The U.S. workforce is growing and evolving as some kinds of jobs disappear and others become more widespread.
A recent study by the Department of Labor's Bureau of Labor Statistics said the number of manufacturing jobs would continue its long-term decline between now and 2024. Other experts say some U.S. manufacturing jobs have gone to nations with lower wage costs. Far more jobs have vanished because growing efficiency from automation and robots means fewer people are needed in the manufacturing process.
The bureau projected that manufacturing employment would decline at an annual rate of 0.7 percent per year over the next few years. While that troubles workers, it would be a slower rate of decline than the 1.6 percent annual decline seen in recent years.
There was a similarly mixed picture in the construction sector in the bureau's report. Builders were projected to add nearly 800,000 U.S. jobs by 2024, but the job gains will not be enough to bring employment back to the peak level of 2006, right before severe problems in the housing sector helped spark a recession.

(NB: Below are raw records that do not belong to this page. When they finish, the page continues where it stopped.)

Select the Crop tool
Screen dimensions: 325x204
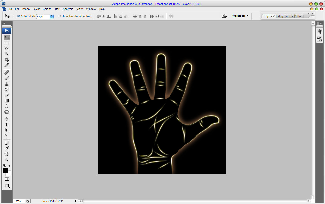pyautogui.click(x=7, y=60)
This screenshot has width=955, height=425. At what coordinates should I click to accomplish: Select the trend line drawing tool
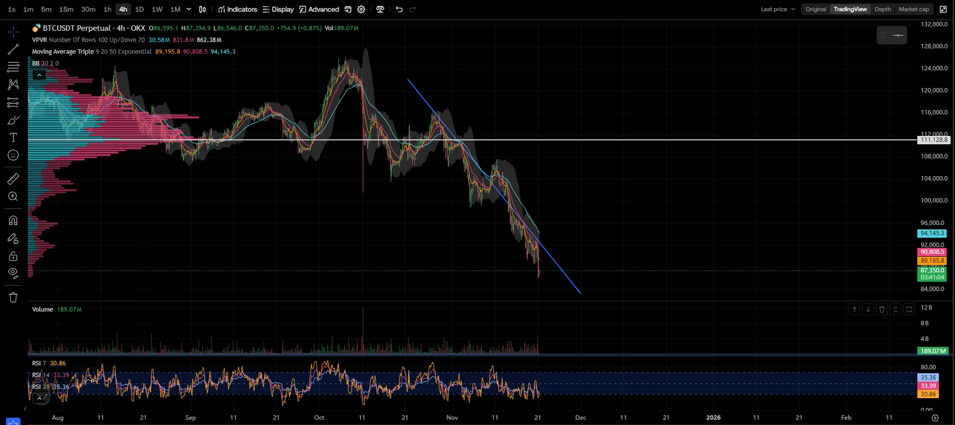(13, 49)
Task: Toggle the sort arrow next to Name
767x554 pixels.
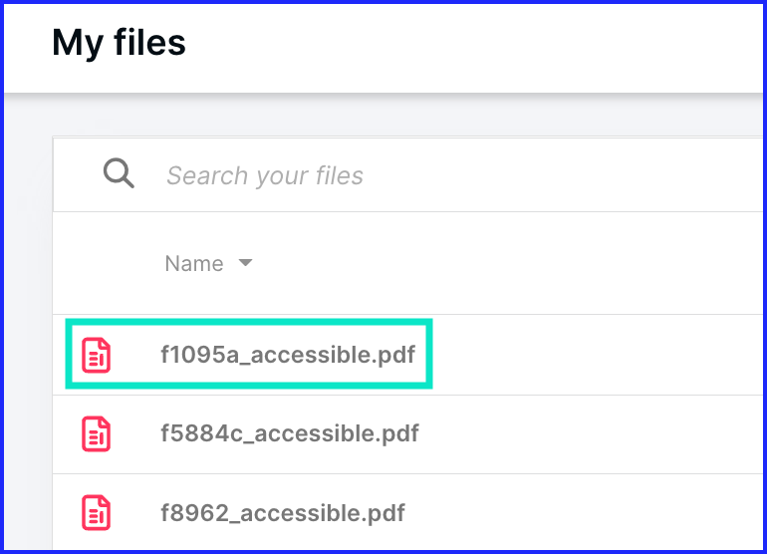Action: pos(245,263)
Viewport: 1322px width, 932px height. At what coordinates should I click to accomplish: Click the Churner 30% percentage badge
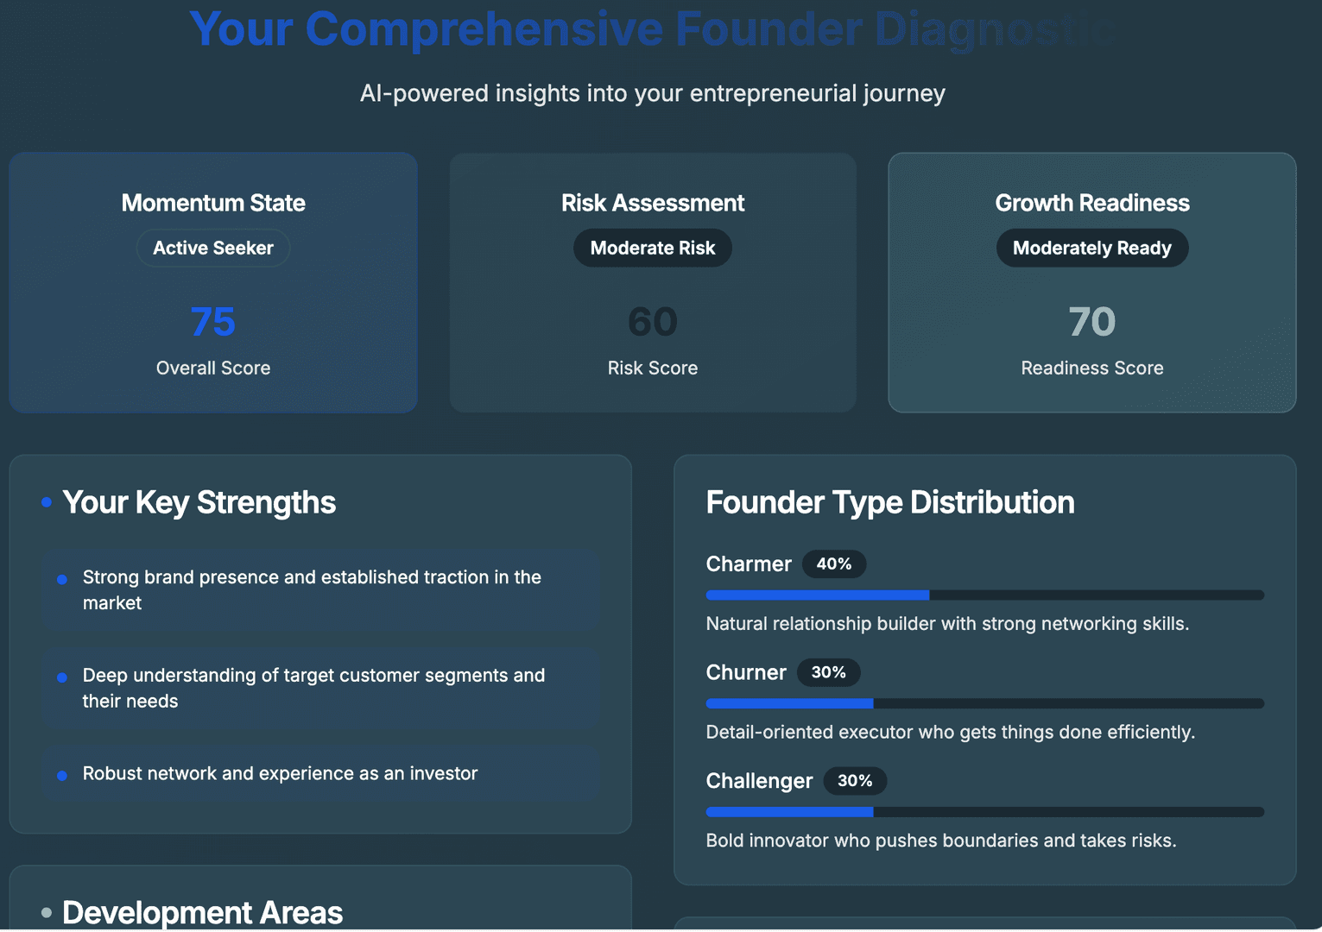[x=828, y=672]
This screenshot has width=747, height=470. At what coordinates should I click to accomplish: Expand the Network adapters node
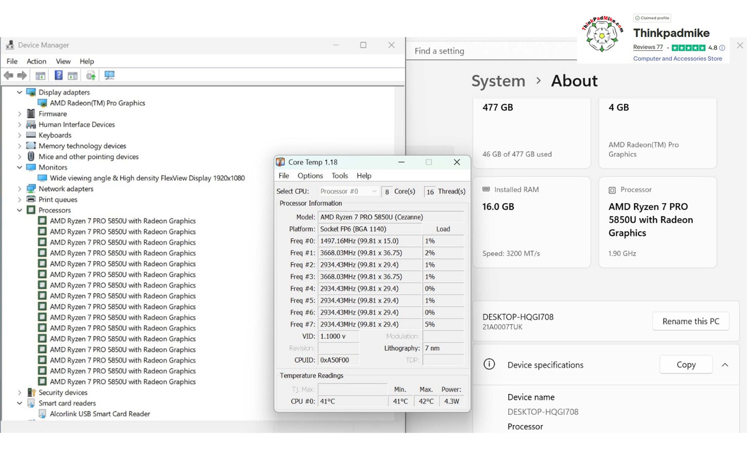click(x=19, y=189)
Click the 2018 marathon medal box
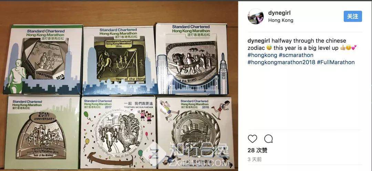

The BLS experts also projected that the majority of new jobs created in the coming years would be in the services sector, particularly health care and social assistance.
Health care and technical occupations were predicted to be the two fastest-growing occupation groups in the near future. Together, they could have a gain of 2.3 million jobs over the next eight years, or about one out of four new jobs, the BLS said.
The changes in the job market come as the overall workforce is growing at about 0.5 percent a year and is expected to expand to nearly 164 million people by 2024, the BLS said.
A snapshot of the U.S. job market will be available Friday morning when government experts publish June's unemployment rate. A survey by the Bloomberg financial news service shows economists expect the unemployment rate to rise slightly, hitting 4.8 percent. They also predict a net gain of 180,000 jobs across the economy.
The job gains are a big change from the prior month, when just 38,000 jobs were gained, according to a separate BLS report. Part of the problem was a strike by communications workers that temporarily idled 35,000 people. The strike has since been settled.
Last month's disappointing job data and uncertainty growing out of Britain's historic vote to leave the European Union worried top U.S. central bank officials, who are putting off expected increases in a key interest rate.
That information came from notes, released Wednesday, from mid-June's meeting of the Federal Reserve committee that sets interest rates and other policies. The Fed had cut the rates nearly to zero during the recession to boost economic growth. Economists say interest rates will have to go back up closer to their historic averages — eventually — or the economy could be overstimulated, sparking damaging inflation.